Among the lines below, copy exactly those from the one with "[Instagram] (974, 1795)" through the one with "For every named target in this 761×2576", counting both ends.

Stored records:
==*==

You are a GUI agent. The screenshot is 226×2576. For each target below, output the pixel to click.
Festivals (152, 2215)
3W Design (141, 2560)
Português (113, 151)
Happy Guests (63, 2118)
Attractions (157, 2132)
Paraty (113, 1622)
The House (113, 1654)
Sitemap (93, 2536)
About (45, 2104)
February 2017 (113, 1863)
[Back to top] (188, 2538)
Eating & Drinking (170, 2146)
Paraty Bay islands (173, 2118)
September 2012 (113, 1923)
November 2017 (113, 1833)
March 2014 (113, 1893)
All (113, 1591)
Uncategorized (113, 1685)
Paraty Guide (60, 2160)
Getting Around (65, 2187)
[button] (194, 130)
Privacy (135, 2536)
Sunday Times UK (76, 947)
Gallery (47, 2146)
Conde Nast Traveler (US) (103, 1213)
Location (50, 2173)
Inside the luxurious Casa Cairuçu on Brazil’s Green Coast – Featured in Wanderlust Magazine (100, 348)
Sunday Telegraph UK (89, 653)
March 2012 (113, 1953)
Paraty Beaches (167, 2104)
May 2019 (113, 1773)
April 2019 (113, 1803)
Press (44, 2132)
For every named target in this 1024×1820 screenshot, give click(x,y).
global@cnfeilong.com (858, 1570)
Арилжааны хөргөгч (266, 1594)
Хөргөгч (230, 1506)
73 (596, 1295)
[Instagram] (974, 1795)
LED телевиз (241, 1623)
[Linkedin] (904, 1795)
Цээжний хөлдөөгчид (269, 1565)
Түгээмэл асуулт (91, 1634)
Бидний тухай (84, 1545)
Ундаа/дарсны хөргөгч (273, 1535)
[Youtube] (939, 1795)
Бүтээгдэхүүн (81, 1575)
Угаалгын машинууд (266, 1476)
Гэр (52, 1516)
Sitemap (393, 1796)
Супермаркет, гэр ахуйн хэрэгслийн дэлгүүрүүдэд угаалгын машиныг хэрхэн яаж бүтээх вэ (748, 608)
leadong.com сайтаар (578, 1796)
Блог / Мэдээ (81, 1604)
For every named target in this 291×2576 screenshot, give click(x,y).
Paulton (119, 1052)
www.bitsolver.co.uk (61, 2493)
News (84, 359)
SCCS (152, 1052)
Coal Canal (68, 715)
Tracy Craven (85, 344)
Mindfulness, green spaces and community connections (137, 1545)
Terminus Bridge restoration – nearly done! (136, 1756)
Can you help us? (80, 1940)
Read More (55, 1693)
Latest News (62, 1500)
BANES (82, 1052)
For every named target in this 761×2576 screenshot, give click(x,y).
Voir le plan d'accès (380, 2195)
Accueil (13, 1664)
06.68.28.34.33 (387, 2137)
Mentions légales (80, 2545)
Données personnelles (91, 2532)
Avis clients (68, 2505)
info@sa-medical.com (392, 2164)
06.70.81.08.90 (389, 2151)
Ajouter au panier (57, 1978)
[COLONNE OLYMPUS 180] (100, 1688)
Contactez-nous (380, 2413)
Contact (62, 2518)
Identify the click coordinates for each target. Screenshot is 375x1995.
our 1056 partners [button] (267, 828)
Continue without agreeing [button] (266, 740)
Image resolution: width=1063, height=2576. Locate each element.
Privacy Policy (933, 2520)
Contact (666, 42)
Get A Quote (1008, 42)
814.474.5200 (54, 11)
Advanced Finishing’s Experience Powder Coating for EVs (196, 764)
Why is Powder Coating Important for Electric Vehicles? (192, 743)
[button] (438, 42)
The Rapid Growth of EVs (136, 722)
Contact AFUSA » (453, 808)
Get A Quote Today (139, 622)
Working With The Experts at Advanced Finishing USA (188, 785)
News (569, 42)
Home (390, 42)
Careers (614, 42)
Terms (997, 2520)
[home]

==*==

■ YOUR SOLUTION
[Instagram] (974, 1795)
LED телевиз (241, 1623)
[Linkedin] (904, 1795)
Цээжний хөлдөөгчид (269, 1565)
Түгээмэл асуулт (91, 1634)
Бидний тухай (84, 1545)
Ундаа/дарсны хөргөгч (273, 1535)
[Youtube] (939, 1795)
Бүтээгдэхүүн (81, 1575)
Угаалгын машинууд (266, 1476)
Гэр (52, 1516)
Sitemap (393, 1796)
Супермаркет, гэр ахуйн хэрэгслийн дэлгүүрүүдэд угаалгын машиныг хэрхэн яаж бүтээх вэ (748, 608)
leadong.com сайтаар (578, 1796)
Блог / Мэдээ (81, 1604)
For every named target in this 291×2576 screenshot, give click(x,y).
Paulton (119, 1052)
www.bitsolver.co.uk (61, 2493)
News (84, 359)
SCCS (152, 1052)
Coal Canal (68, 715)
Tracy Craven (85, 344)
Mindfulness, green spaces and community connections (137, 1545)
Terminus Bridge restoration – nearly done! (136, 1756)
Can you help us? (80, 1940)
Read More (55, 1693)
Latest News (62, 1500)
BANES (82, 1052)
For every named target in this 761×2576 screenshot, give click(x,y).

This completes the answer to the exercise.